» WHAT YOU SHOULD DO: A faithful retyping of every entry below is wanted, with images left out.

» DATA FOR THE TASK:
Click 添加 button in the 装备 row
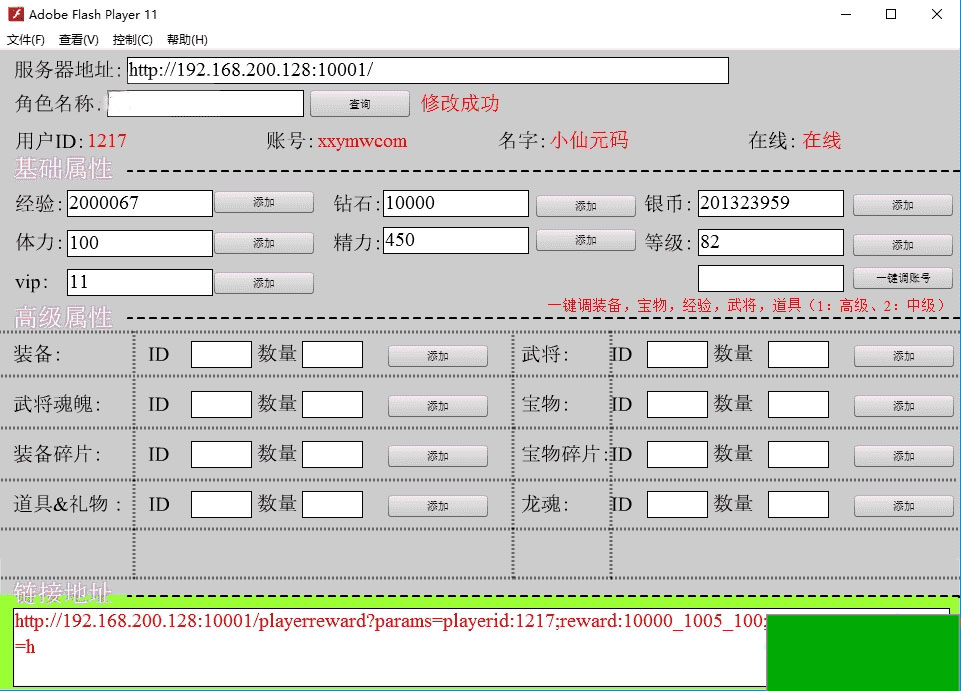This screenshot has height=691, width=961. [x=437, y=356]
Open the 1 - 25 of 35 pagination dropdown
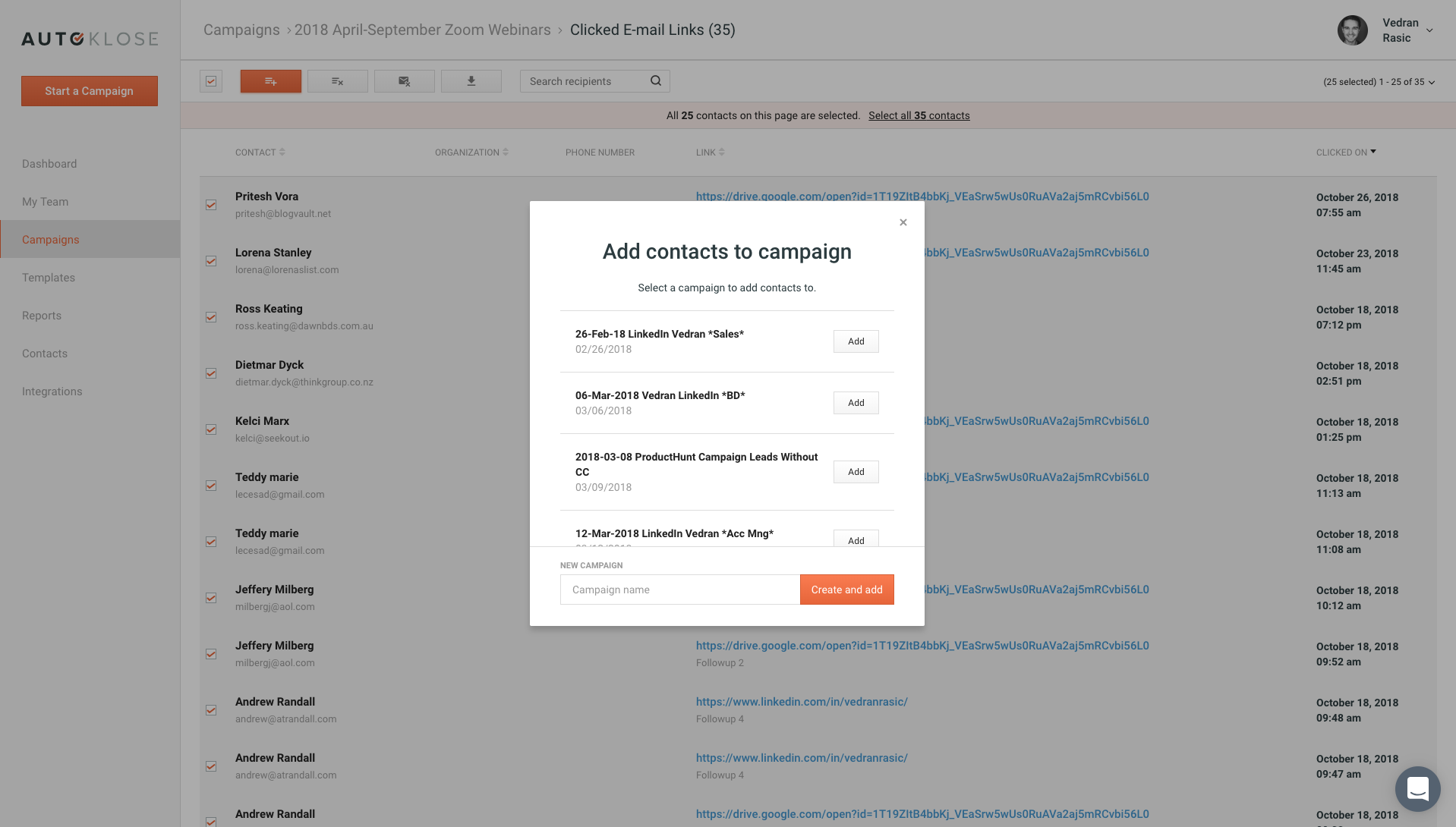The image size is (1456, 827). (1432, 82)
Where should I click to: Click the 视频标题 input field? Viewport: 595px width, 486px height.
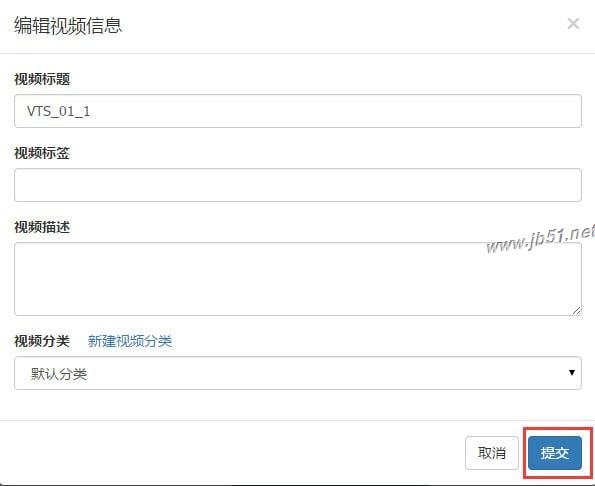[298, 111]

» ANSWER FOR THIS EXERCISE:
Click 添加 button in the 装备 row
This screenshot has height=691, width=961. [x=437, y=356]
Open the 1 - 25 of 35 pagination dropdown
The image size is (1456, 827). (1432, 82)
Where should I click to: Click the 视频标题 input field? Viewport: 595px width, 486px height.
[298, 111]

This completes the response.